Rick Walters & Eric Hissom

The Comedy of Errors

By William Shakespeare
Directed by Jim Helsinger

Presented by 

Hold your sides and rock in your seats with laughter as two sets of identical twins, separated at birth, throw the citizens of Ephesus into a comic uproar in a hilarious case of mistaken identity. Come enjoy the chortles, chuckles, giggles and guffaws, as servants mistake masters, doctors mistake patients, and wives mistake husbands, in Shakespeare’s funniest play!

Opens March 31 - May 6
Previews March 29 & 30


Reviews

Date: April 4, 2000
Reviewed by:  Elizabeth Maupin, Sentinel Theater Critic
Pictured below: Adriana (Jean Tafler) & Antipholus (Rick Walters)
Comedy is comedy, whether it springs from the singular brow of William Shakespeare or the collective ones of Curly, Larry and Moe.

And nowhere is that more apparent than in director Jim Helsinger's staging of The Comedy of Errors, the Orlando-UCF Shakespeare Festival's opening production in its spring season at Lake Eola Park.

If you think the highfalutin Bard of Avon has nothing in common with the Three Stooges, the evidence to the contrary is right before your eyes.

Like most former 12-year-old boys, Helsinger has a soft spot for rubber chickens, and for bodily functions, and for high-speed chases of nearly any kind. That all of this comes together in the service of Shakespeare is all the proof you need that comedy hasn't changed a lot in 400 years. When somebody says, "The pig falls from the spit," why, of course he's going to spit in somebody else's eye.

Helsinger is in his element with The Comedy of Errors, one of Shakespeare's earliest comedies and certainly the silliest and easiest to understand. This show is down-and-dirty farce, with identical twins, mistaken identities and all the confusion that comes with the package. It's a perfect repository for physical-comedy shtick, whether it comes from 16th-century Italian commedia dell' arte or from 20th-century American vaudeville. The gleeful effect is the same.

 In fact, Shakespeare took his inspiration for The Comedy of Errors from another time and place -- the Rome of the third century B.C. and Plautus' comedy The Menaechmi. Shakespeare compounded the comedy by giving Plautus' set of identical twin brothers a set of identical twin servants, both sets of which were separated as babies in a shipwreck. One Antipholus and his servant Dromio grew up in the Roman outpost of Syracuse; the other Antipholus and his man Dromio were raised in Ephesus, in Asia Minor. When the first pair goes looking for the second, complications ensue.

The Shakespeare festival's designers have played up the exoticism of ancient Ephesus: Bob Phillips has added vibrant color and intricate decoration to his classically columned set (which also will serve as the setting for an Edwardian Love's Labour's Lost); Jack Smith's rich costumes are bedecked with jewels and fringe; and Eric T. Haugen's lighting drenches the stage in hot oranges and pinks. Kelly Collins' marketplace music gives Ephesus a strange, witchy feel.

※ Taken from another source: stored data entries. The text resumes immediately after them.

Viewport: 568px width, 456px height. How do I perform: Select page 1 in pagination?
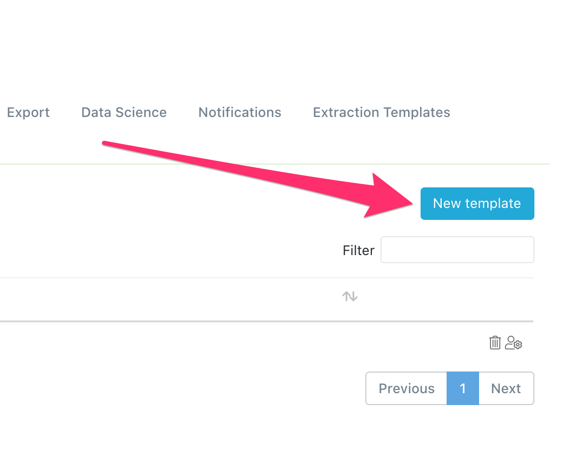coord(463,388)
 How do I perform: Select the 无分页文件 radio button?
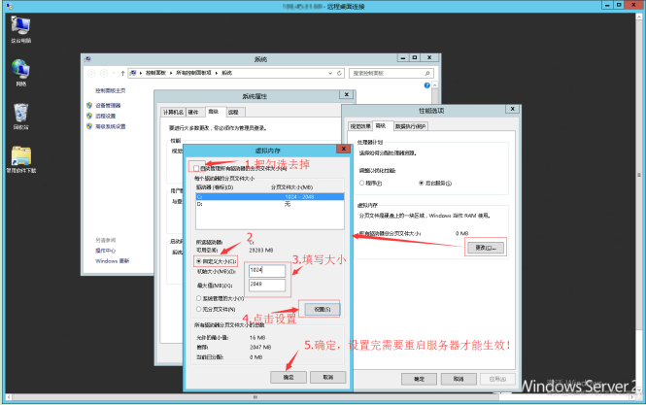(x=200, y=309)
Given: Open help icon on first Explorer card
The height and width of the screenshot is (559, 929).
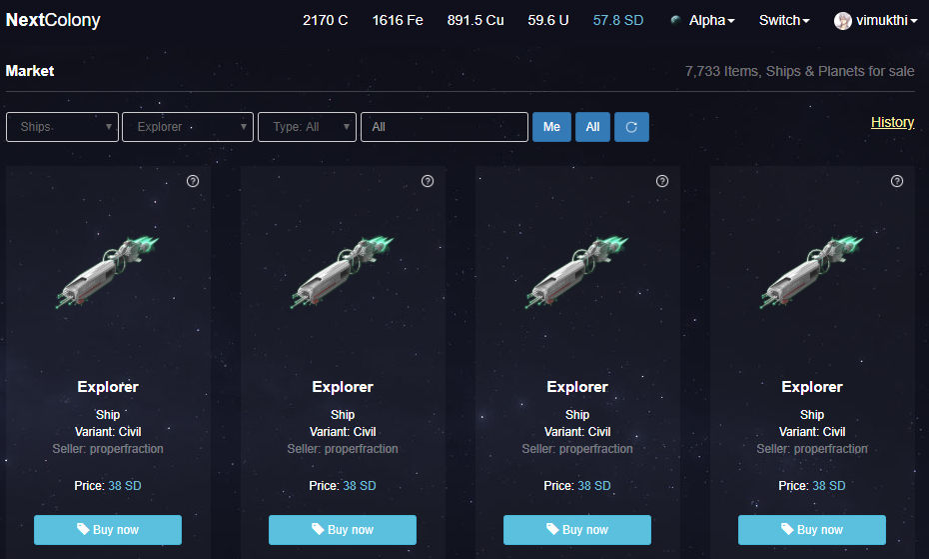Looking at the screenshot, I should (x=193, y=181).
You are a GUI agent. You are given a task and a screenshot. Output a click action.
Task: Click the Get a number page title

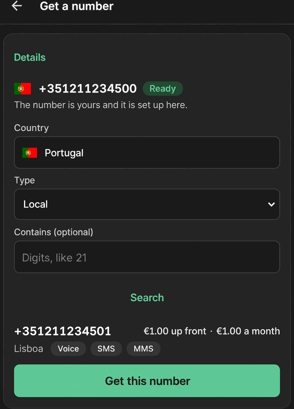click(77, 6)
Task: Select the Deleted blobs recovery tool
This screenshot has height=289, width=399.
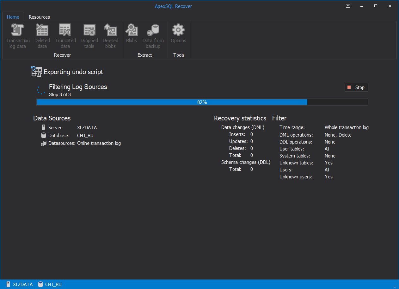Action: click(110, 35)
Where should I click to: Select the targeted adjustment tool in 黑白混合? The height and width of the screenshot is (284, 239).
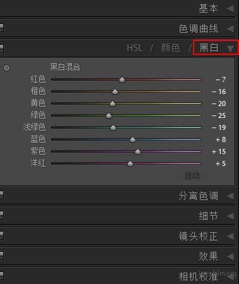point(6,68)
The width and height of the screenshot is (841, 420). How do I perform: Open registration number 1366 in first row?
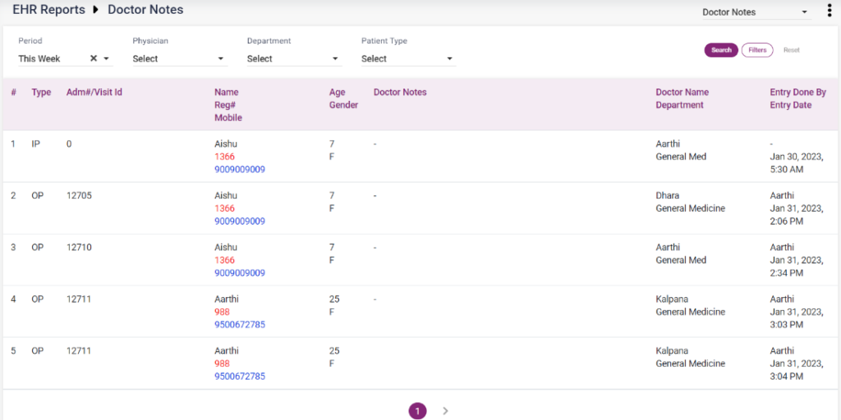click(x=224, y=157)
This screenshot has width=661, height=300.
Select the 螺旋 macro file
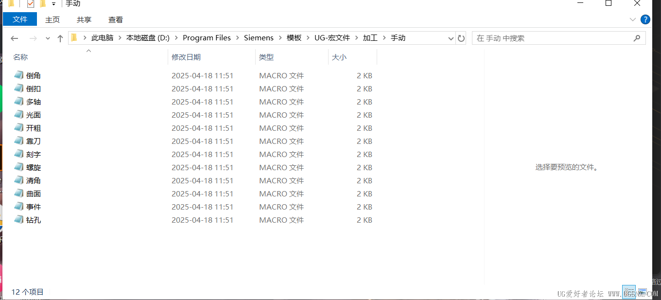tap(34, 167)
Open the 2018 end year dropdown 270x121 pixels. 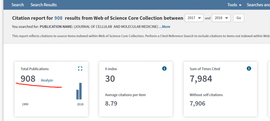point(221,18)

But the people who live in this setting, and those who find themselves within it, are altogether familiar to theatergoers in the year 2000 -- the goldsmith (Richard Toth) who sounds like a guy selling used cars just off the Long Island Expressway; the Arab merchant (Richard Width) who, with his shoe-polish black goatee and his cultured accent, resembles the kind of bad guy who gets offed by Indiana Jones. Michael Dressel's hilarious Doctor Pinch, an interfering schoolmaster in the script, is dressed up as a mad scientist, with extravagant headgear and that rubber chicken hanging out of his pocket; his guttural consonants sound as if they produce enough phlegm to threaten the first several rows.

In this atmosphere, Rik Walter's newly arrived Antipholus of Syracuse and his servant, Eric Hissom's Dromio, come across like the most classical of dupes, 

the open-faced guys in any farce who can't figure out what's going on. Walter's Antipholus is a down-to-earth kind of guy -- he speaks Shakespeare so colloquially that it sounds like American English -- but the circumstances bring out a certain testiness. Even the elaborate hand gestures with which the Ephesians greet each other are fodder for his sarcasm.

And Hissom's Dromio is that quintessential serving-man who is too clever by half. He turns a simple explanation of what has happened to Antipholus into a game of charades, and his description of the kitchen wench who is after him becomes inflated into an impersonation of Dr. Frankenstein's favorite son (a nod to Hissom's role in an earlier festival production).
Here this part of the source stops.